Tanto en los
meses de verano, como en Semana Santa, aquello era un sin parar. Temieron que
la construcción de la nueva autovía les perjudicara, sin embargo, no representó
un descenso significativo en sus ventas. Los clientes de toda la vida, año tras
año, se desviaban por la antigua carretera para seguir comprando sus célebres
empanadas.
Llevaban tiempo
intentando coger las riendas de aquel asentado y boyante negocio pero, la tía
Jacinta, ni abandonaba ni traspasaba su exitosa panadería. Estaban hartos y ya
no sabían qué hacer con aquella mujer. Era una manipuladora y un mal bicho. Al
final, y si no le ponían remedio, acabarían todos enfrentados. Con ochenta
años, seguía apareciendo todas las mañanas por la panadería con actitud
dominante, desprendiendo ese olor dulzón a loción de aceite de coco que tantas náuseas
provocaba a todos.
Jacinta
desapareció a finales de agosto. La buscaron por todas partes sin fortuna. Todas
las sospechas recayeron sobre ellos. En el cuartelillo algo se olían cuando
fueron a la panadería con una orden judicial para inspeccionar el horno. Lo
hicieron a conciencia, comprobando cada rescoldo descubierto entre las cenizas.
No hallaron nada.
Durante un año
las habladurías no cesaron. Si la autovía no acabó con la panadería, la extraña
y sospechosa desaparición de la tía Jacinta lo haría.
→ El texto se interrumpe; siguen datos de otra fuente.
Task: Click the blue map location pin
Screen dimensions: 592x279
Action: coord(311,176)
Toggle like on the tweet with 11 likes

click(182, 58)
Los del pueblo dejaron de
entrar a comprar y suponían que lo mismo harían los veraneantes.
Pero la noticia
no trascendió. Un verano más, era un rosario de coches los que paraban para
llevarse sus famosas empanadas. No daban abasto. Empanadas de atún, de
chorizo…, la más solicitada, la de carne.
“Nos encanta la
empanada de carne y todos los años la compramos. La que llevamos el último
verano estaba especialmente exquisita, ¿habéis cambiado la receta?” Fue el
comentario más repetido por los clientes.